-- Tasks to complete --
- A) In the patent text on low-emission melamine formaldehyde nonwovens, what temperature range is given for the gas stream that flows at the mass flow melt?
- B) Condense the paragraph beginning "The present invention relates to" from the patent text on low-emission melamine formaldehyde nonwovens into a shorter version that keeps its main facts.
- C) Please write what comes next in the patent text on low-emission melamine formaldehyde nonwovens, picking up after its last sentence.

-- Extract provided --
☆ ☆ ☆
Low-emission melamine formaldehyde nonwovens and nonwoven materials

Abstract

Melamine-formaldehyde-based nonwovens or nonwoven materials and methods for the production thereof are provided. Melamine formaldehyde resin with a low formaldehyde fraction, preferably with virtually complete etherification of the methylol groups with methanol, is used. The resin is spun via a melt-blow process, with a mass flow melt per nozzle of 0.3 to 3.0 g/min. A gas stream at a temperature of 130 to 330° C. flows at the mass flow melt. The formed fibers and/or flakes are laid to form a nonwoven material and treated with gaseous HCl, followed by thermal treatment in which air flows at or through the nonwoven material to increase heat transfer. The temperature is raised in stages to 260 to 340° C. The material is then kept at temperature for 5 to 90 minutes, followed by rapid cooling. The nonwovens or nonwoven materials are suitable as thermal insulators or sound insulation material.

Description

The present invention relates to heat- and flame-resistant textile nonwovens or nonwoven fabrics comprising fibers/flocs consisting of thermoset melamine-formaldehyde. They are suitable as thermal insulator and as acoustic insulation material, and exhibit a feature that is not typical for this type of material: low emission of volatile organic compounds, in particular formaldehyde. The formaldehyde emissions of the low-emission melamine/formaldehyde nonwovens and melamine/formaldehyde nonwoven fabrics are significantly lower than the threshold values.
☆ ☆ ☆
-- Information supplied --
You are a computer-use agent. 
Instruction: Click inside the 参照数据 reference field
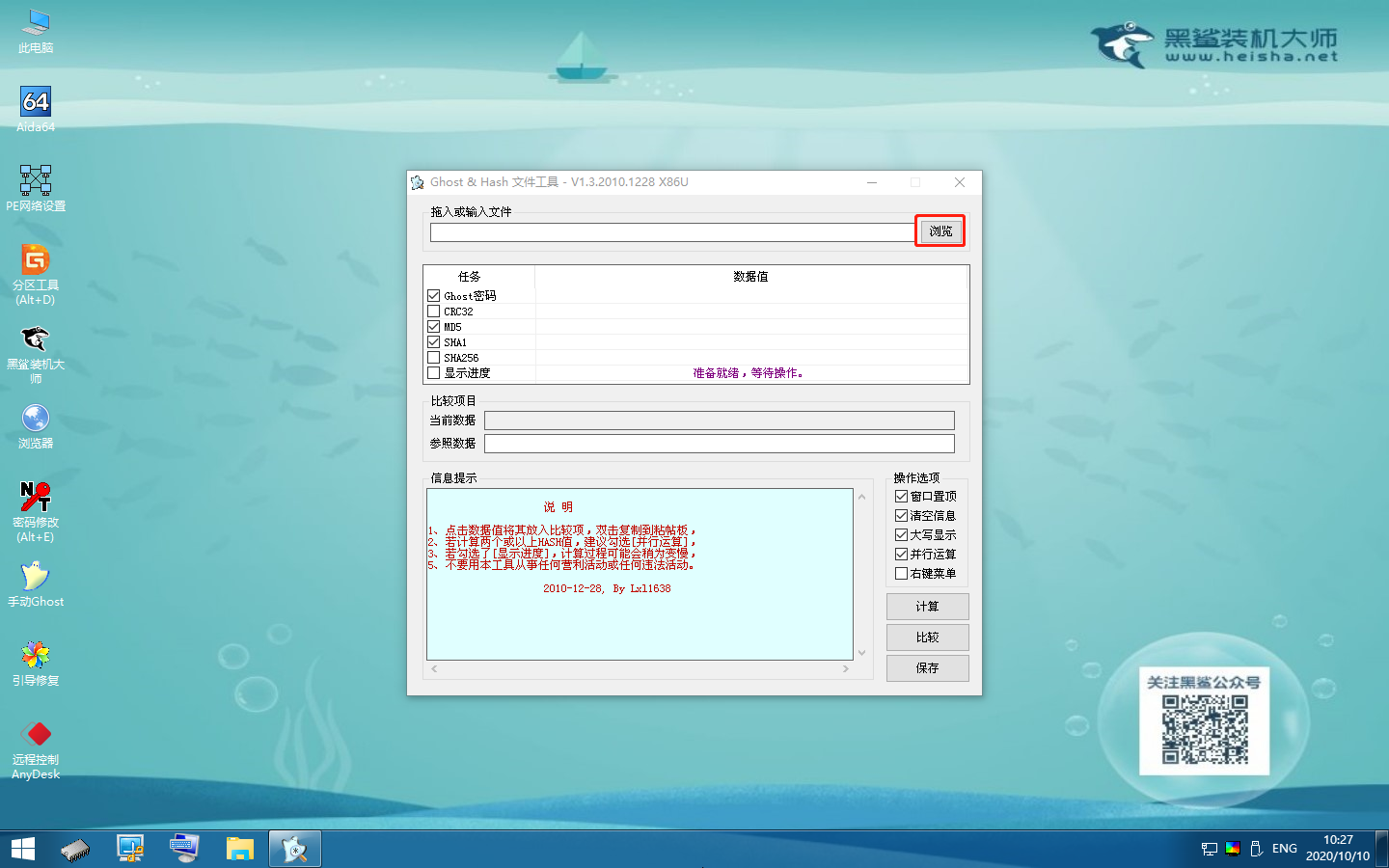[x=721, y=444]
☆ ☆ ☆
-- Answers per task --
- A) 130 to 330° C.

- B) The invention covers heat- and flame-resistant textile nonwovens or nonwoven fabrics made of fibers/flocs of thermoset melamine-formaldehyde. They work as thermal and acoustic insulation. Unusually for this type of material, they give off few volatile organic compounds, especially formaldehyde, and their formaldehyde emissions are well below the threshold values.

- C)
The production of melamine-resin nonwovens by the melt-blow process is claimed in general terms in dependent claim 29 in WO 2006/100041 A1.

The melt-blow process uses hot air emerging from a die together with the melt to lengthen the resultant filaments and to spin these to give particularly fine final fibers. These fibers are laid to give a random-laid composite, then the resultant spunbonded nonwoven is prehardened with use of gaseous HCl and then its hardening reaction is completed at high temperatures.

WO 2013/152858 A1 describes microfiber nonwovens made of fibrous flocs made of reactive low-molecular-weight resin melts which are capable of forming polymers and have solidified in the form of glasses. The diameter of the individual fibers here is less than 5 μm.

WO 2014/080003 describes a melamine/formaldehyde foam with particulate fill material and reduced formaldehyde values (determined in accordance with DIN 55666).

EP 2 616 505 B1 describes a process for the production of a melamine/formaldehyde foam with improved hydrolysis resistance.

This leads to low formaldehyde emissions at elevated temperature and moisture levels. Heat-conditioning and passage of hot air through the material are used here to achieve the following formaldehyde emission values:

<150 mg/kg in accordance with VDA 275
<40 mg/kg in accordance with DIN EN ISO 14184-1
<0.03 mg/kg in accordance with DIN 717-1.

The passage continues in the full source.